Le Temps: A combien se montent les réserves en cash de Swisscom?

Ueli Dietiker: Après paiement du dividende aux actionnaires et le rachat d'actions, elles augmenteront de 647 millions pour atteindre 2,1 milliards de francs. Nous plaçons cet argent dans des produits à court terme, dont la durée ne doit pas excéder douze mois. Car ce cash doit nous servir en cas d'acquisition.

– Combien d'argent pouvez-vous engager au maximum pour un rachat?

– Nous ne voulons pas dépasser un rapport de deux, voire de deux fois et demie notre EBITDA, qui s'élevait l'année passée à 4,4 milliards de francs. L'on atteint ainsi 8 à 10 milliards, car il faut ajouter à notre EBITDA celui de la société que nous rachetons, qui peut s'élever à 500 millions de francs, par exemple. Nous ne voulons pas dépasser 10 milliards, car sinon cela abaisserait notre rating financier non officiel, qui est aujourd'hui «A», soit le maximum que peu espérer un opérateur télécoms.

– Allez-vous poursuivre votre politique conjointe de rachat d'actions et de versement de dividende?

– Oui, sauf en cas de rachat de société. S'il devait survenir en 2005, nous ne procéderions pas à un rachat d'actions en 2006.

– Le rachat de 7,13% des actions en 2004 a fait monter la part de la Confédération à 66,1%. Ce pourcentage va-t-il augmenter à l'avenir?

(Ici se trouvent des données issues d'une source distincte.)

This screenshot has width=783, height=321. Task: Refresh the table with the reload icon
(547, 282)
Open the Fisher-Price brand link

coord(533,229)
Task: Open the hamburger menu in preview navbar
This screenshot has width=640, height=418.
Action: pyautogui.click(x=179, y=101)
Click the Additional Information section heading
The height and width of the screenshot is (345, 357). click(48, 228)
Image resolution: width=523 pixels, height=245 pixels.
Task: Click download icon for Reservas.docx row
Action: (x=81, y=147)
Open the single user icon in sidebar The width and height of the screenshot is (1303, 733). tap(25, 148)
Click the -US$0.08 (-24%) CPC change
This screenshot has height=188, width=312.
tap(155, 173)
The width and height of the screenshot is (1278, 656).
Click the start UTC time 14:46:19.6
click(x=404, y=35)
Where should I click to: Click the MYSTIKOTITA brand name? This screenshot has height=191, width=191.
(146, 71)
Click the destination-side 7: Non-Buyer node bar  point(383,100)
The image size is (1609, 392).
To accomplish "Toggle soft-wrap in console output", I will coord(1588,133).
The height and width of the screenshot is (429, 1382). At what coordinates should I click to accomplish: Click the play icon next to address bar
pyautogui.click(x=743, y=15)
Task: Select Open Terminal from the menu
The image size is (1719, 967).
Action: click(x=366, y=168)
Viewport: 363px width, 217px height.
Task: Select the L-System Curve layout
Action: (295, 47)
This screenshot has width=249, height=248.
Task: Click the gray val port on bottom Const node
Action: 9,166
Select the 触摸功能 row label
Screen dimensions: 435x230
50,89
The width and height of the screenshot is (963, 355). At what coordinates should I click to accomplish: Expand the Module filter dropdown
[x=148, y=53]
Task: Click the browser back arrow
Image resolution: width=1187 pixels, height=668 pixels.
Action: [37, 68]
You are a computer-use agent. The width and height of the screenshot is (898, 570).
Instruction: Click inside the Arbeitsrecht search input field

– A la Confédération de décider si elle nous vend ses actions ou pas. Nous comptons au total 75 000 actionnaires, dont 200 détiennent une part substantielle du capital. Un seul, la société d'investissement The Capital Group Companies, détient plus de 5% des actions, soit 7,03%. Suivent d'autres sociétés d'investissement.

– Malgré vos rachats d'actions successifs, le cours de l'action reste stable…

– Tout de même, le cours a augmenté de 50 francs mi-2004 lors du dernier rachat. Mais il est difficile de déterminer dans quelle mesure notre politique influence le cours.